Ni siquiera cuando terminaron se atrevió Aarón a decir nada. Ella se levantó y él oyó el agua de la ducha, y, cuando regresó envuelta en una gran toalla, Aarón le preguntó: «¿Te ha gustado?».
Osnat asintió desmayadamente y lo miró a los ojos, en silencio. Lo mismo que le había impedido entrar en el kibbutz por la puerta delantera, o renunciar a la aventura antes de embarcarse en ella, o huir antes de que muriera la última de sus fantasías, le impedía ahora hablar de lo sucedido. Quiso convencerse de que tenía que darle tiempo a Osnat, ser paciente, ver qué ocurría la próxima vez, e ideó otra serie de consuelos con los que no consiguió engañarse. Y aquel desengaño volvió a repetirse una y otra vez; a sus sucesivos encuentros amorosos siempre les faltaba algo. El persistente silencio de ambos, pensaba Aarón, era el precio que habían de pagar para justificar que él siguiera yendo a verla. Ni él mismo comprendía por qué continuaba llamándola por teléfono, por qué repetía aquellas excursiones nocturnas y cerraba la puerta sigilosamente tras de sí. Sin llegar a confesárselo, comprendía que era incapaz de renunciar, contra toda esperanza, a la esperanza de volver a sentir por Osnat algo semejante a lo que había sentido por ella durante tantos años.

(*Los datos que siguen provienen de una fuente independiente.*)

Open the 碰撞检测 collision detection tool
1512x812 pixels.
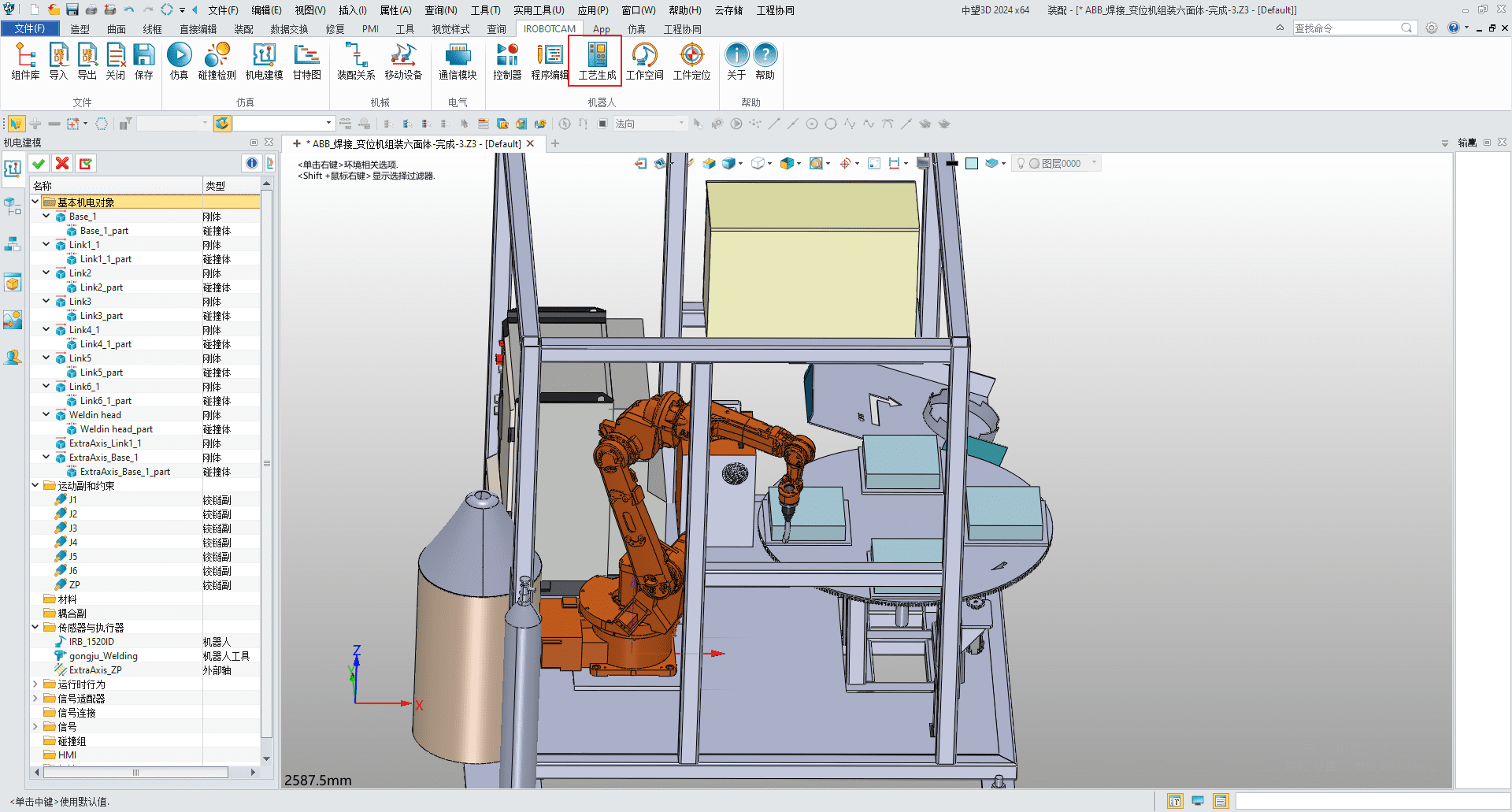217,61
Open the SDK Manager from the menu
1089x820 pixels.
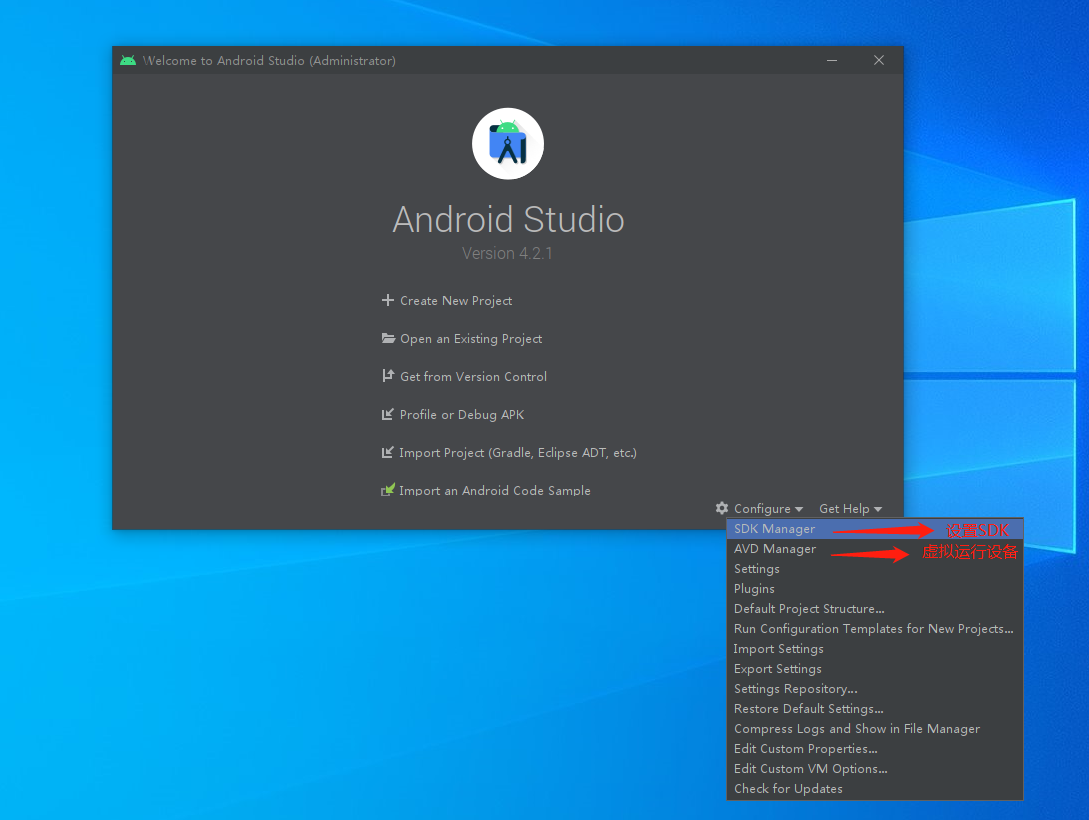(x=775, y=528)
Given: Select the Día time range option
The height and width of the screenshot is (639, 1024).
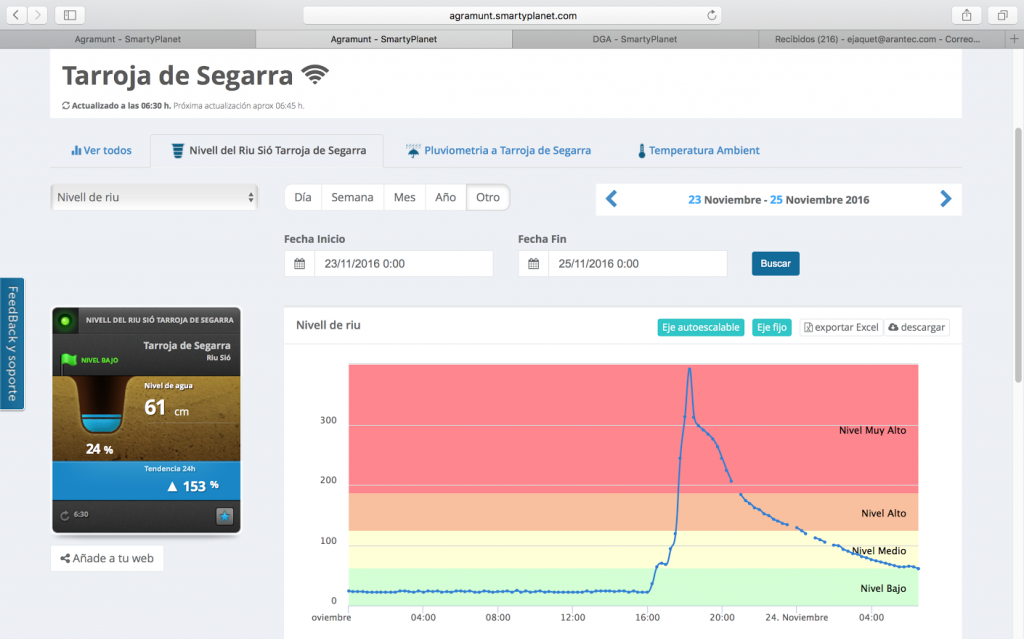Looking at the screenshot, I should pyautogui.click(x=303, y=198).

Sabía muy bien que Osnat había escogido a Yuvik, cuando este regresó al kibbutz tras tres años de ausencia, porque Yuvik era el hijo de Dvorka, porque tenía la piel bronceada y una espesa mata de rizos, y porque se había licenciado en el ejército con honores. Que Aarón ocupara el importante puesto de encargado agrícola de nada valía. Osnat tenía que consolidar su posición casándose con el hijo de Dvorka, el pilar del kibbutz. Aarón se preguntaba a menudo si Osnat se daba cuenta de sus motivaciones y si sus actos habían sido calculados y hasta qué punto. Y algo le decía que en realidad Osnat no era consciente de su deseo de venganza y que no había saboreado las mieles de la victoria.